Mas a ele passemos a palavra: “Ninguém pense que foi uma travessia fácil. Mais difícil, porém, seria o retorno. Com base nos problemas já enfrentados por outros navegadores, Cabral e seus comandantes estimavam que apenas 500 deles conseguiriam voltar para suas famílias”.
Enfim, em 22 de abril, vencidas as calmarias, tormentas e doenças, eles estavam, ali, em porto seguro, à exceção dos 150 ocupantes da nau comandada por Vasco de Ataíde, sumida no oitavo dia da largada. Já sob o sol dos trópicos, Nicolau Coelho era despachado num escaler, com homens armados, a fim de se entender com aquela gente nua, de maus modos, mas pacífica. Joca não deixava de lembrar que as balas e os canhoneios, então, já eram coisas dos bem-vestidos.
Do restante dessa história eu soube por outras fontes. Dado o sinal para o desembarque da tripulação inteira, houve gente a pensar que havia chegado ao Paraíso, aquele mesmo, de Adão e Eva, que muitos europeus ainda supunham perdido num recanto qualquer da Terra.

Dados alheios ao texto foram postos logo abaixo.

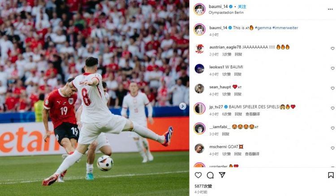Like leokws1's W BAUMI comment
Screen dimensions: 336x196
[332, 68]
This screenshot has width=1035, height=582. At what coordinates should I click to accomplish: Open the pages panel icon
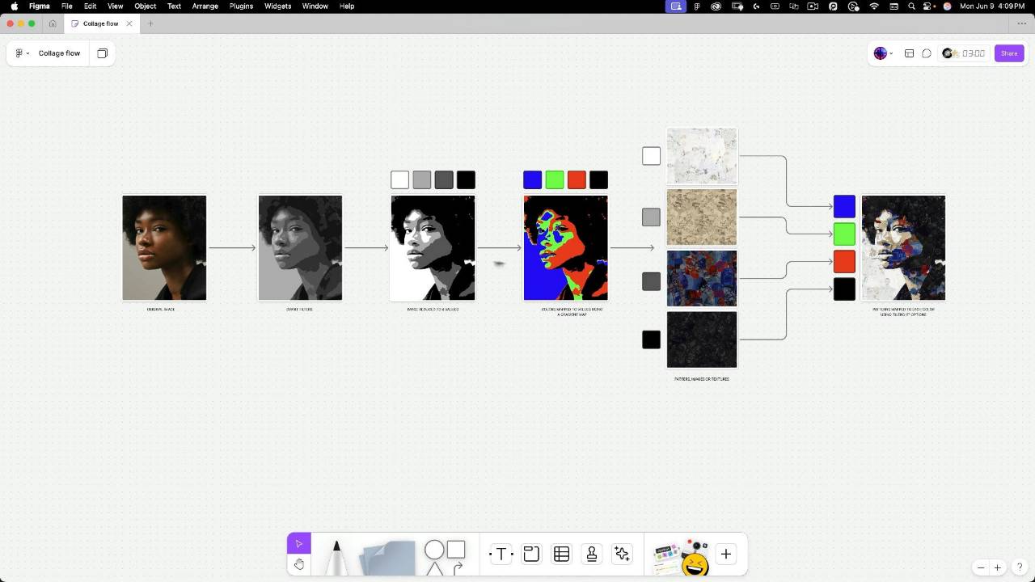click(103, 53)
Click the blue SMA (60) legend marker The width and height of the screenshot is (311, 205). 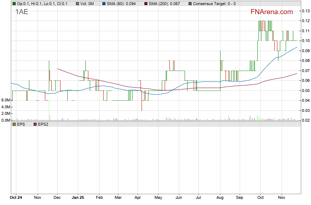point(104,4)
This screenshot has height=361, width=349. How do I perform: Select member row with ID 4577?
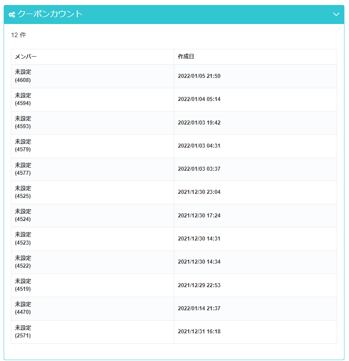(x=23, y=169)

Pero Vaz de Caminha, o escrivão da frota, tinha uma missão complicada diante de si: contar a Dom Manuel I, o rei, aquilo que viam, sem tirar nem pôr. O que ele escreveu sem qualquer tipo de censura, foi a certidão de nascimento disso que hoje temos por Brasil. Trata-se, também, de documento inscrito, em 2005, no Programa Memória do Mundo, iniciativa da Organização das Nações Unidas para a Educação, a Ciência e a Cultura, a famosa Unesco.

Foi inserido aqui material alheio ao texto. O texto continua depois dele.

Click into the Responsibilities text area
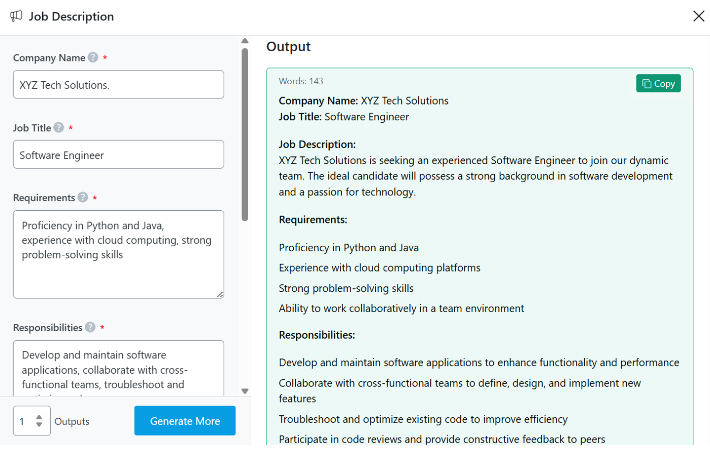 tap(118, 369)
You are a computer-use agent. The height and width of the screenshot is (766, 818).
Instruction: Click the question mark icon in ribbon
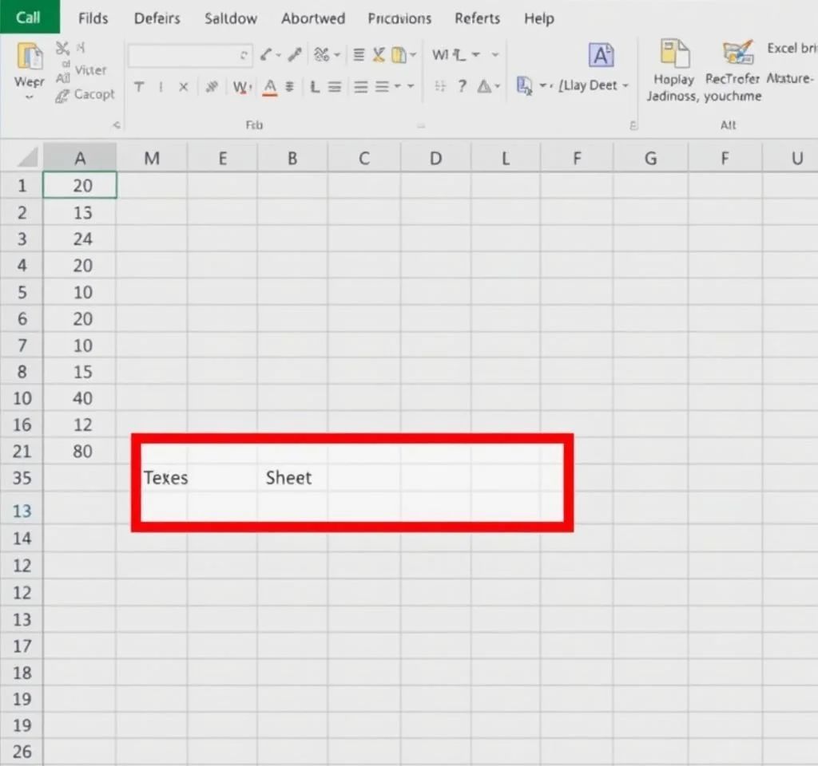point(462,86)
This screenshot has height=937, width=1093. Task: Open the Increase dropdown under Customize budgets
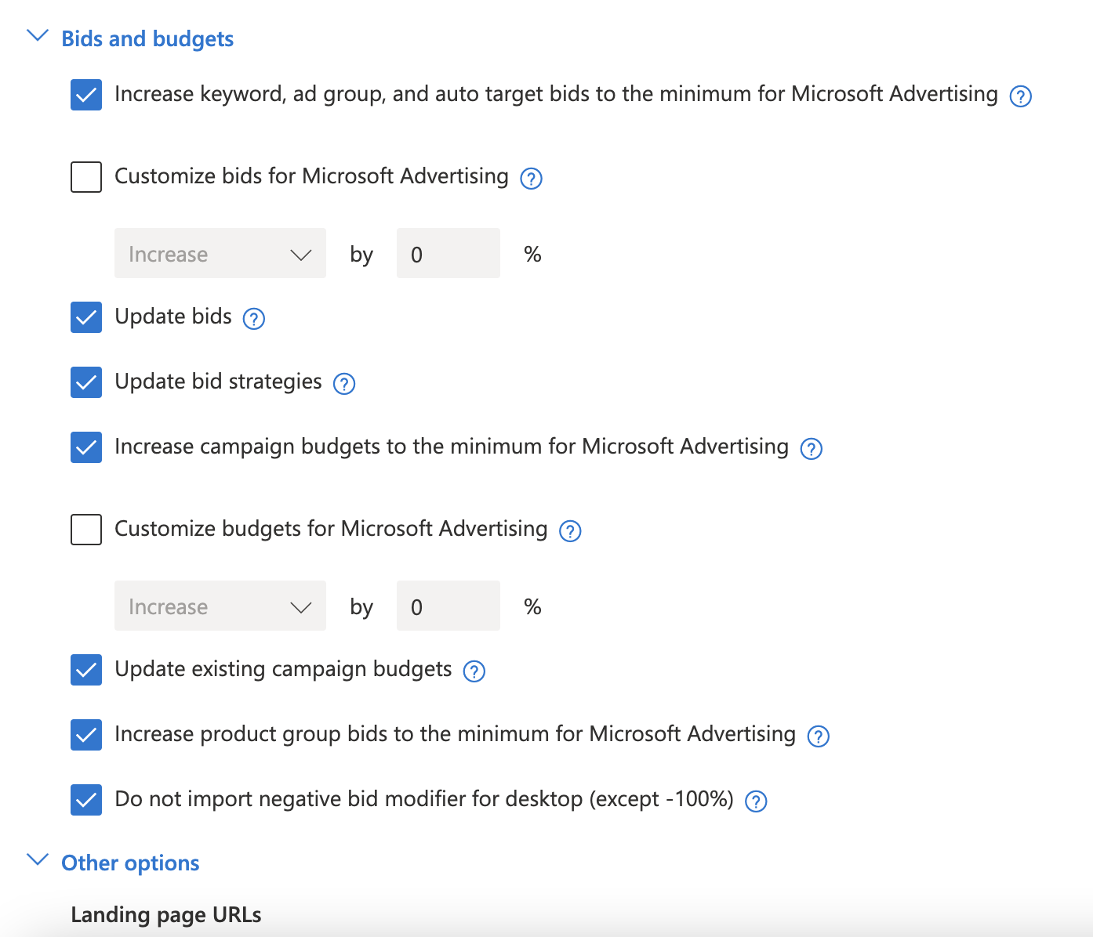point(220,606)
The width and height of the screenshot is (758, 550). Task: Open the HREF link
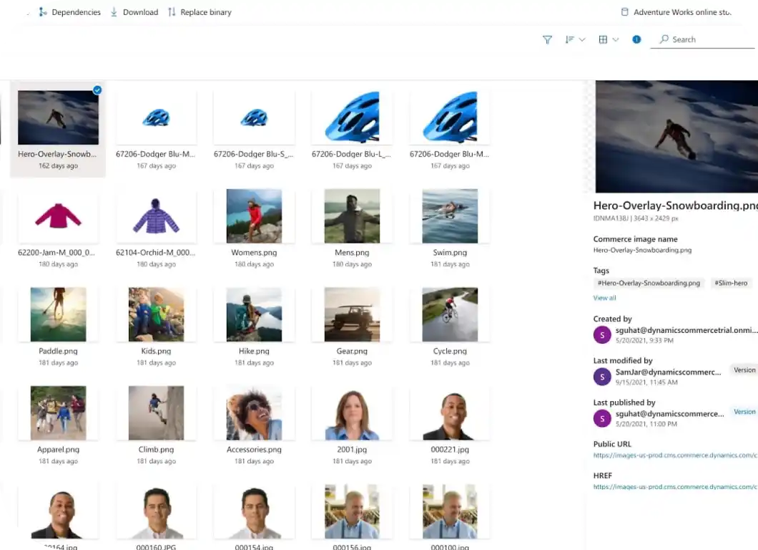coord(674,487)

Concordo com Joca. Getúlio também deveria ter inscrito o 22 de abril na lista das nossas mais vastas celebrações. Aquele, sim, foi acontecimento sem o qual nenhum de nós, naturais destas zonas, no sentido geográfico do termo, não existiríamos. Trocando em miúdos, abril é o mês que demarca nossa existência neste mundão de Deus. Mereceria, mesmo, dois feriados. Não é não?